» **Given text**:
--*--

THURSDAY, April 2 (HealthDay News) -- In asymptomatic HIV-positive patients, early initiation of antiretroviral therapy significantly improves survival compared to deferred initiation, according to a report published online April 1 in the New England Journal of Medicine.

Mari M. Kitahata, M.D., and colleagues from the North American AIDS Cohort Collaboration on Research and Design of the International Epidemiological Databases to Evaluate AIDS project conducted two parallel analyses. The first analysis involved 8,362 patients, 2,084 (25 percent) of whom started therapy at a CD4+ count of 351 to 500 cells per cubic millimeter. The second analysis involved 9,155 patients, 2,220 (24 percent) of whom started therapy at a CD4+ count of more than 500 cells per cubic millimeter. The deferred-therapy groups started therapy when their counts fell below these thresholds.

In the first analysis, the researchers found that deferred therapy was associated with a 69 percent increased risk of death. In the second analysis, they found that deferred therapy was associated with a 94 percent increased risk of death.

"In 1996, antiretroviral therapy was recommended for all HIV-infected patients with a CD4+ count of less than 500 cells per cubic millimeter, but concern about resistance, inadequate adherence, and toxic effects led to a shift to delay initiation of treatment until later stages of HIV disease," the authors write. "Significant advances in our understanding of the role of HIV infection in inflammation and immune activation resulting in potentially irreversible immune-system and end-organ damage have renewed the impetus for earlier treatment of HIV."

Several of the study authors have disclosed financial relationships with various pharmaceutical companies.

--*--

» **Saved data entries**:

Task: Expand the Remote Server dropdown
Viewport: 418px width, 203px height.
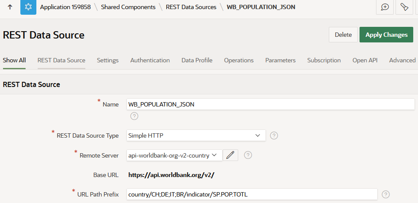Action: (174, 155)
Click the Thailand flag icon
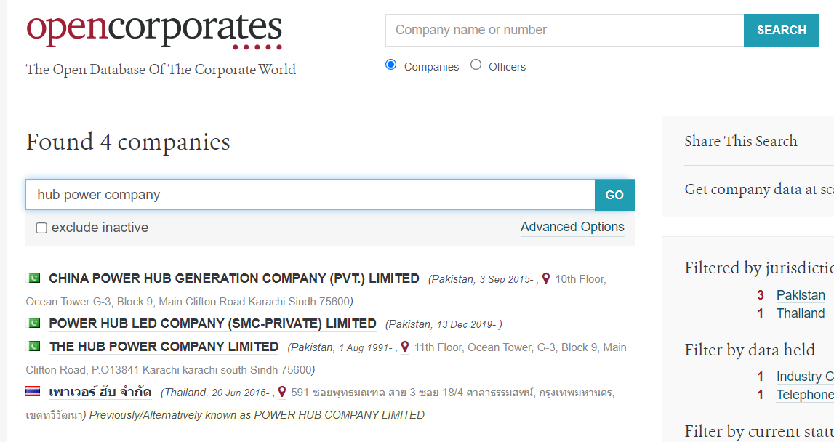 coord(33,392)
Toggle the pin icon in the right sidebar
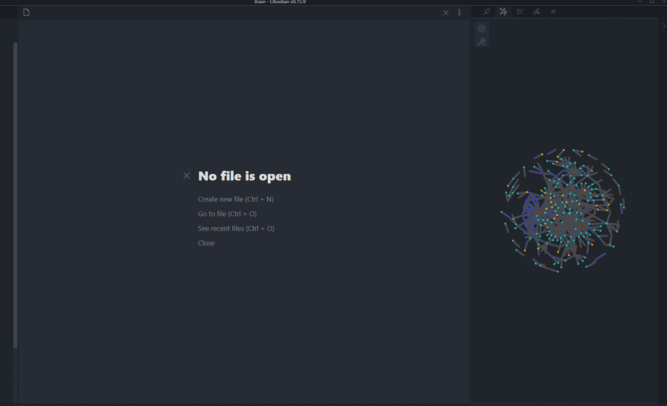The height and width of the screenshot is (406, 667). point(487,12)
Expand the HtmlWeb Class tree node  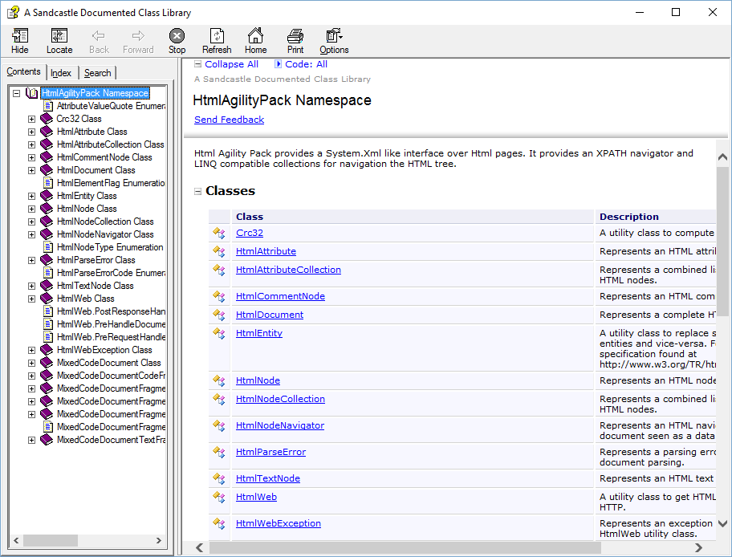32,299
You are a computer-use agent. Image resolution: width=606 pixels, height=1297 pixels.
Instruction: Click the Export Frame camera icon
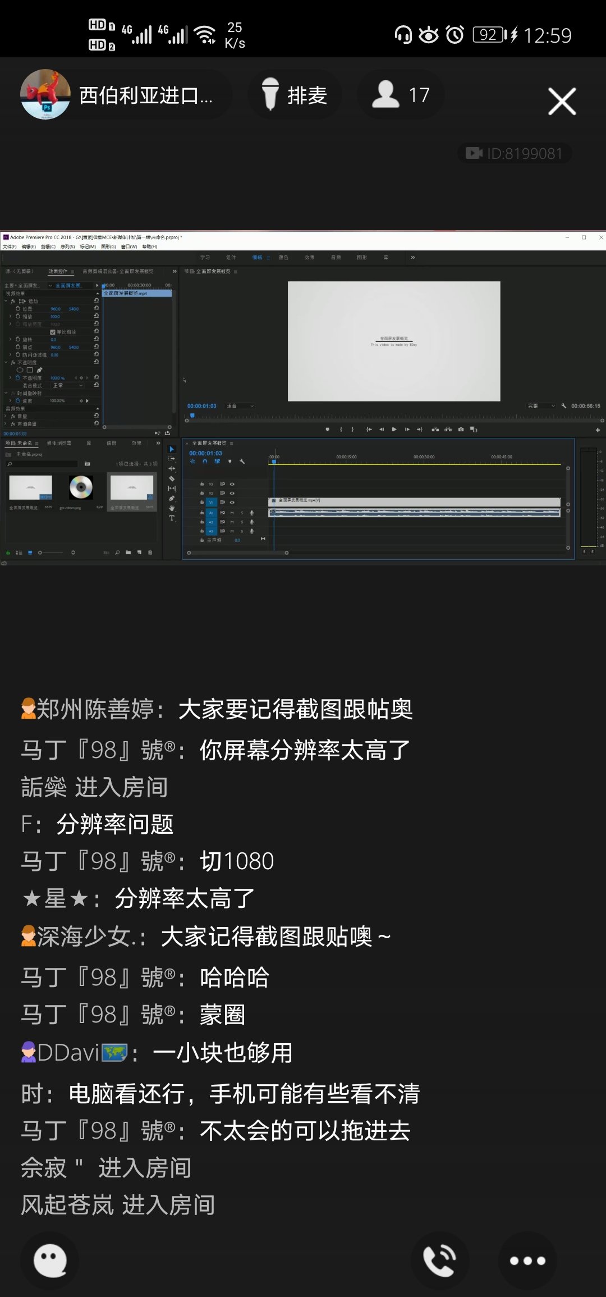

--*--

» **Problems to work on**:
[1] Answer these questions using the HIV therapy report:
(a) How many patients were included in the first analysis?
(b) In the second analysis, by what percentage was deferred therapy associated with an increased risk of death?
(c) According to the authors, in what year was antiretroviral therapy recommended for all HIV-infected patients with a CD4+ count of less than 500 cells per cubic millimeter?
[2] Summarize the HIV therapy report in two sentences.
The data has no role in what is asked here.

» **Solutions**:
[1]
(a) 8,362 patients.
(b) 94 percent.
(c) 1996.

[2] According to a report in the New England Journal of Medicine, early initiation of antiretroviral therapy in asymptomatic HIV-positive patients significantly improves survival compared to deferred initiation. In two parallel analyses, deferred therapy was associated with a 69 percent and a 94 percent increased risk of death, respectively.